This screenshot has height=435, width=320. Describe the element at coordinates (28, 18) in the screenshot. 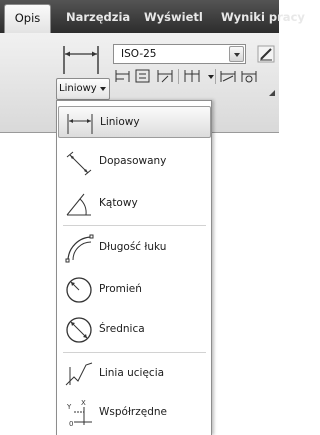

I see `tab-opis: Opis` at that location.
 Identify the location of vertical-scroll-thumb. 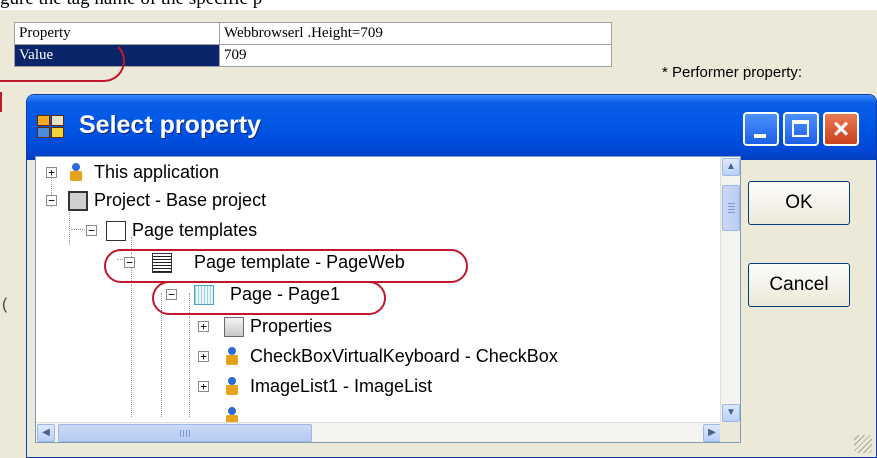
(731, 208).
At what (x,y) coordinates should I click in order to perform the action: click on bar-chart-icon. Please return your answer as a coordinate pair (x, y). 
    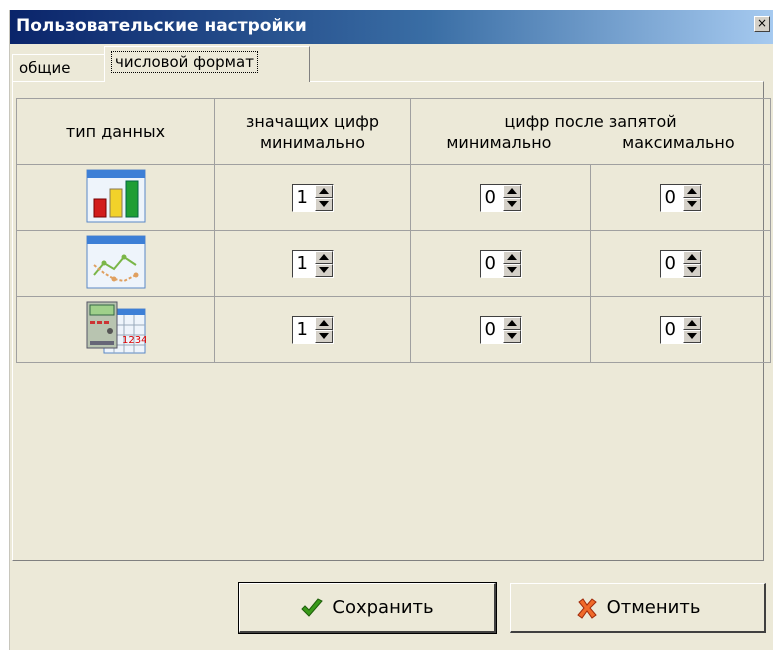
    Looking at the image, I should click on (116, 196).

:::

WHAT IS REQUIRED: Replace "screenshot" with "capture" throughout all of the lines above and give them again, otherwise unchanged. Leave the pictures out.

ANSWER:
This capture has height=435, width=320. Describe the element at coordinates (28, 18) in the capture. 

I see `tab-opis: Opis` at that location.
 Identify the location of vertical-scroll-thumb. 
(731, 208).
At what (x,y) coordinates should I click in order to perform the action: click on bar-chart-icon. Please return your answer as a coordinate pair (x, y). 
    Looking at the image, I should click on (116, 196).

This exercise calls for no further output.